Andy McMahon [00:11:01]: My advice was, if you're starting in this space, you shouldn't think, oh, I'll go pre train my own model, I'll go build my own LLM. Bloomberg did it with Bloomberg GPT. I think it was a huge investment and I'm not sure what ROI they've got from that. They're obviously keeping it cards close to their chest. But basically, yeah. I think unless you have a very specific reason for doing it, like you are OpenAI or a company who's going to be a vendor of these llMs, you shouldn't do it. It wouldn't make sense for sort of some of the organizations I know about to do it. But it is always a case by case basis and as costs come down it might make more sense.
Andy McMahon [00:11:37]: I think just now it's very expensive.
Adam Becker [00:11:40]: One quick one here. Where do you think organizations are with respect to the application databases that you mentioned? So how is common knowledge, metadata, et cetera, being managed for these various applications? And do you see any opportunities for service or technology providers?

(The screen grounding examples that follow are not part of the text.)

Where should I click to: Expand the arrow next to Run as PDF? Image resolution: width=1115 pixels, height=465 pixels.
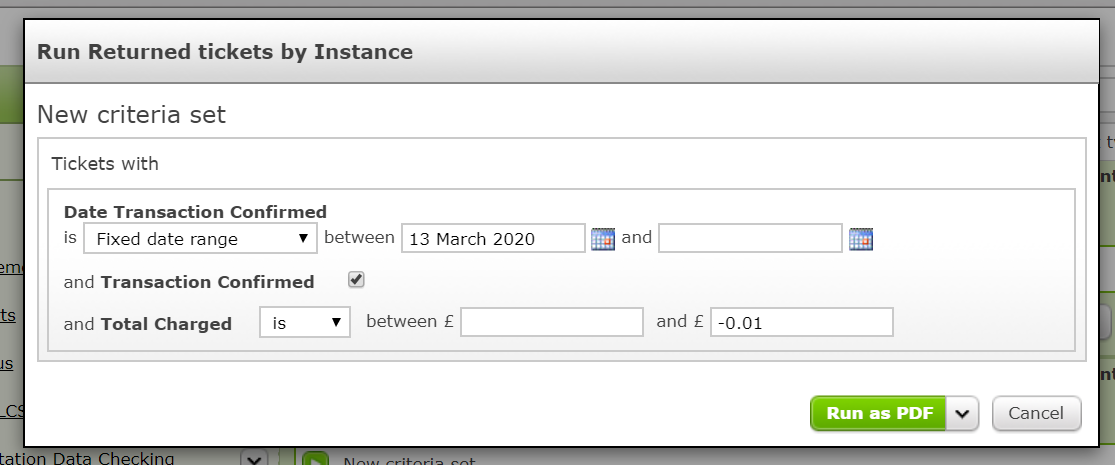pos(962,414)
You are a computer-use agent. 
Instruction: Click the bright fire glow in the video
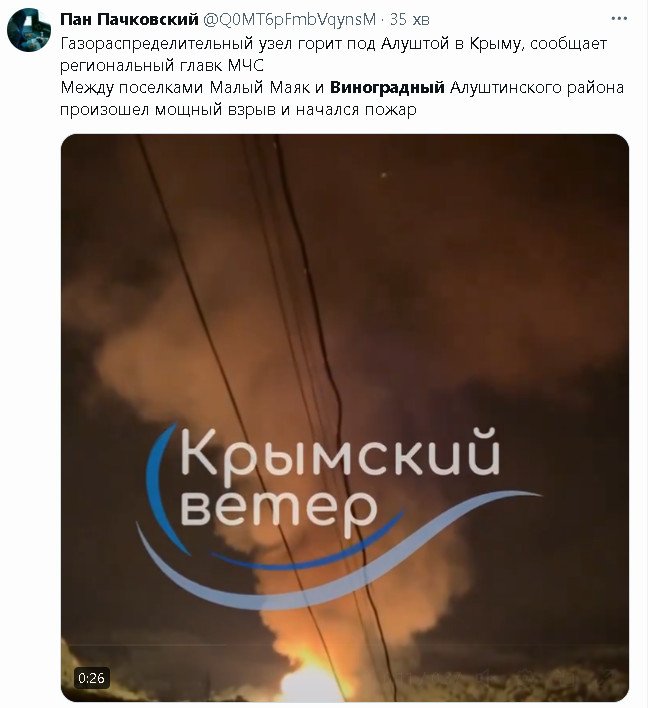coord(312,677)
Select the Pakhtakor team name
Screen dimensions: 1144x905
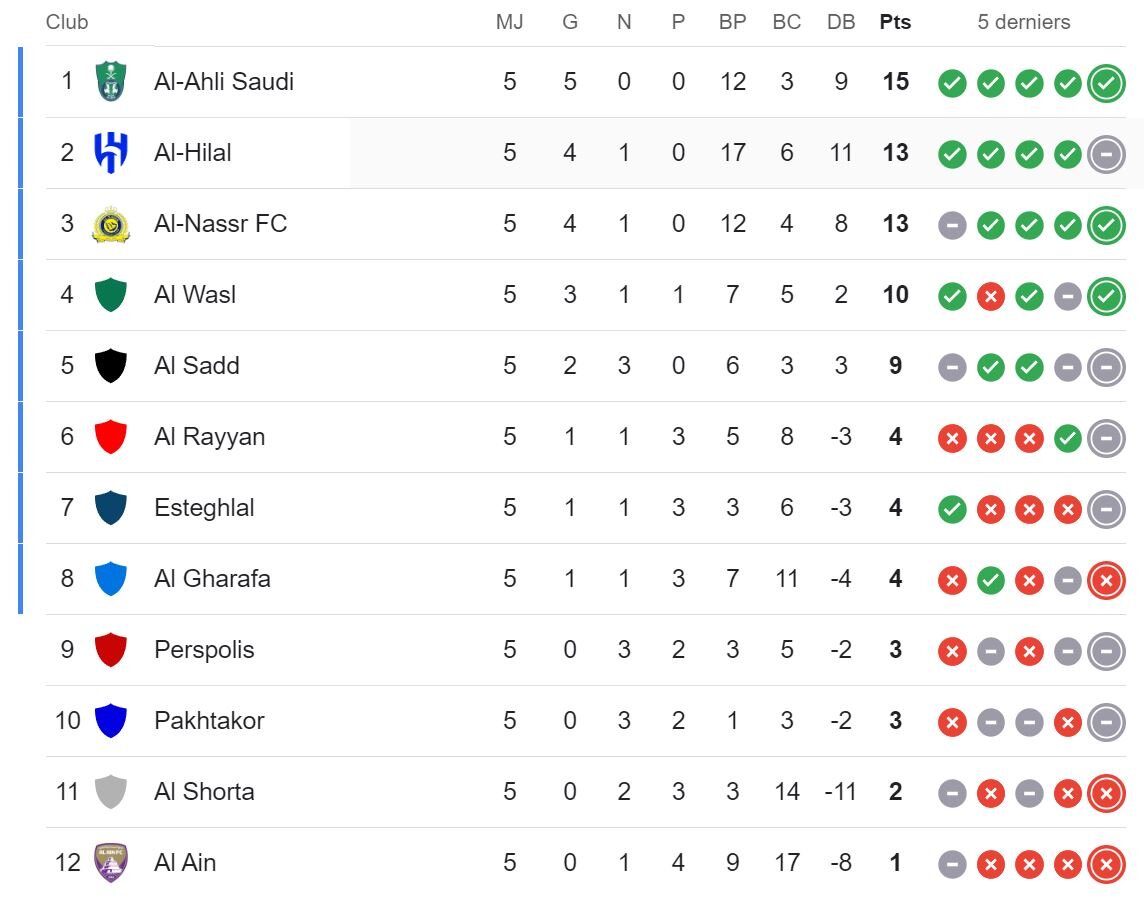pyautogui.click(x=209, y=721)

Andy McMahon [00:11:55]: Yeah, it's a really good question. I think there's a lot of work we can leverage from existing software developments. So just postgresql databases and things like that can often be very useful in this space. I think where I'm seeing a lot of activity from vendors that's quite exciting and interesting is, you know, kind of providing out of the box rag applications or out of the box geni packaged solutions that have the full end to end stack. So not just the application database layer, but also the interaction with the LLM, the pipelining, the orchestration. I think I'm seeing that and I think that's a really good offering because a lot of organizations aren't that far on their mlops maturity journey, never mind their LLM ops maturity journey. So I think that's more a kind of exciting space that I see vendors playing. Is that kind of pre packaged solution end to end? Here you go, configure it.
Adam Becker [00:12:48]: Awesome. Andy, thank you very much. You're going to be on the chat and on slack in case people have more questions. And, and thank you very much.